Salvini: “A Roma se non ci uniamo siamo destinati a perdere”

«Così oggi perdiamo, la gente ci chiede di andare uniti. Io vi chiedo di fare uno sforzo: un passo avanti e uno indietro. Con 4-5 candidati non si va avanti, la gente ci chiede di stare uniti». Così Matteo Salvini in un appello al centrodestra presentando il risultato delle primarie organizzate dalla Lega. «Fermiamoci. Io sono pronto a un passo indietro – prosegue il leader del Carroccio – E vediamo se non è il caso di coinvolgere tutti i cittadini in una giornata di partecipazione». I risultati? «A metà dello spoglio nessun candidato arriva alla maggioranza. Finora Marchini ha ottenuto 1400 voti, 1300 la Pivetti, 1250 Storace, 1050 Bertolaso, 950 altri. Non dico tutti sullo stesso piano, ma ci sono poche percentuali di differenza». Secondo Salvini, «i romani vogliono dal centrodestra un confronto e una candidatura seria e unitaria. Se ci interessa vincere, andare avanti con quattro, cinque candidati è un’offesa all’intelligenza dei romani di centrodestra». A proposito del risultato provvisorio di Guido Bertolaso (arrivato quarto dopo Marchini, Pivetti e Storace), osserva: «Onestamente pensavo che prendesse meno consensi. Prendo atto che c’è gente che ritiene che possa fare il sindaco». Inoltre, «Giorgia Meloni ha preso 400 voti», risultando prima nella categoria «altri», vale a dire i candidati sotto quota mille preferenze, che in tutto ha totalizzato 950 voti. Lo dice il leader della Lega Matteo Salvini, parlando delle primarie della Lega a Roma. Dopo Meloni, tra gli altri, hanno preso voti «Sbai, Saltamartini e Rampelli». Quest’ultimo ha formalmente diffidato «il segretario dei nordisti Matteo Salvini dal diffondere qualsivoglia risultato che mi riguardi, ritenendolo nel caso lesivo della mia dignità, della mia immagine e chiaramente orientato a screditare la mia persona e Fratelli d’Italia. Quando concorro – aggiunge Rampelli – in qualunque competizione, amo battermi per arrivare primo».

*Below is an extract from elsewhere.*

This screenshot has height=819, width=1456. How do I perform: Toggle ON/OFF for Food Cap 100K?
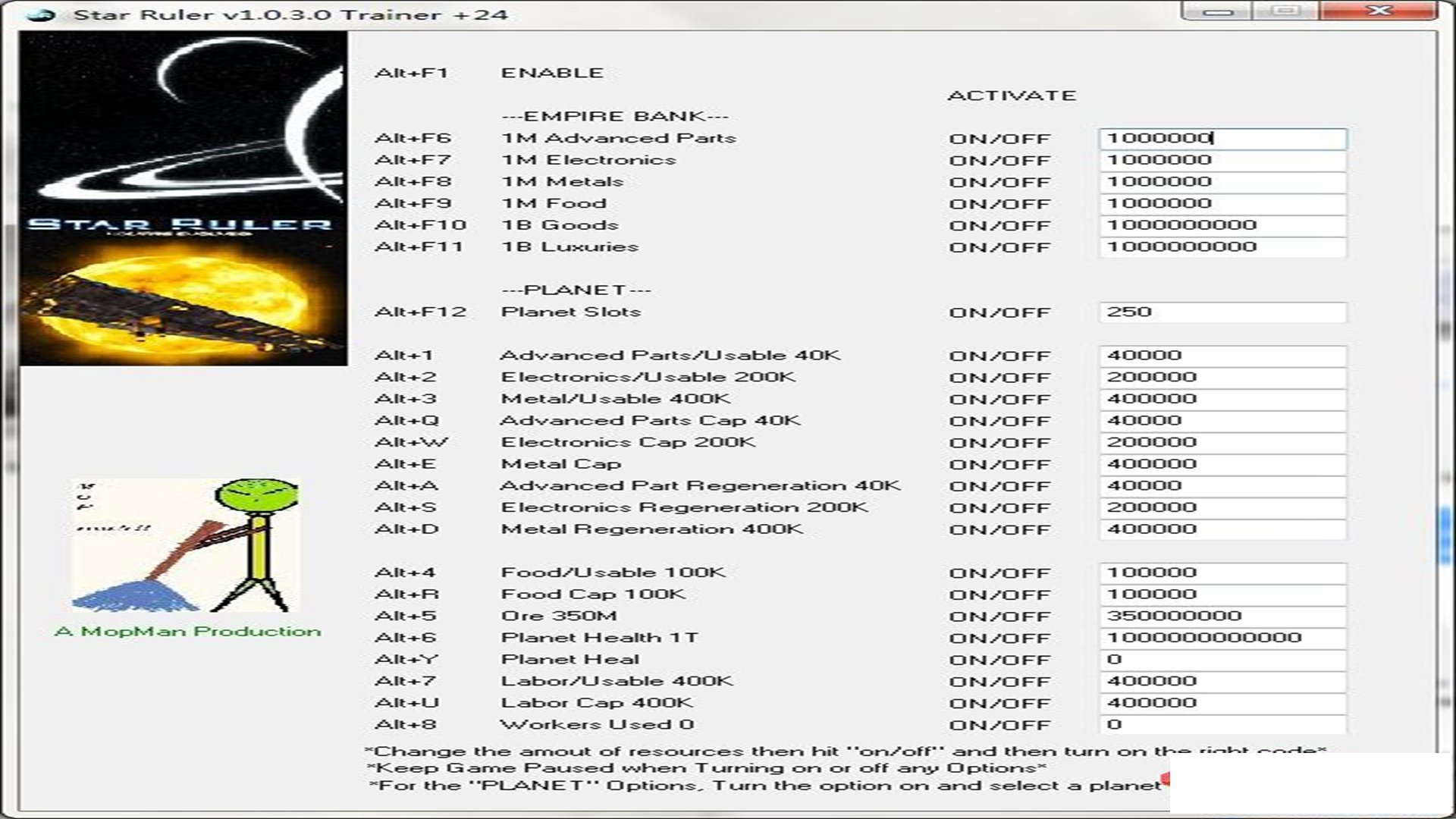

Salvini: “Entro Pasqua troveremo il candidato vincente”

Chi ha più chance tra i candidati? «Stando ai voti Alfio Marchini» anche se «pensavo ci fossero stati più voti per qualcuno e meno voti per qualcun altro». Lo afferma, a margine della conferenza stampa a Montecitorio, Matteo Salvini che, a chi gli chiede chi preferirebbe come candidato a Roma tra Marchini e Giorgia Meloni, risponde: «La Meloni è un segretario di un partito nazionale e se un segretario di un partito chiama io rispondo….». Nel corso della conferenza, soffermandosi sui tempi per trovare una soluzione unitaria nel centrodestra, Salvini si dice «sicuro» che nei prossimi giorni ci saranno contatti o incontri con Silvio Berlusconi e Giorgia Meloni e osserva: «Entro Pasqua, se c’è la volontà un candidato vincente di centrodestra lo si trova».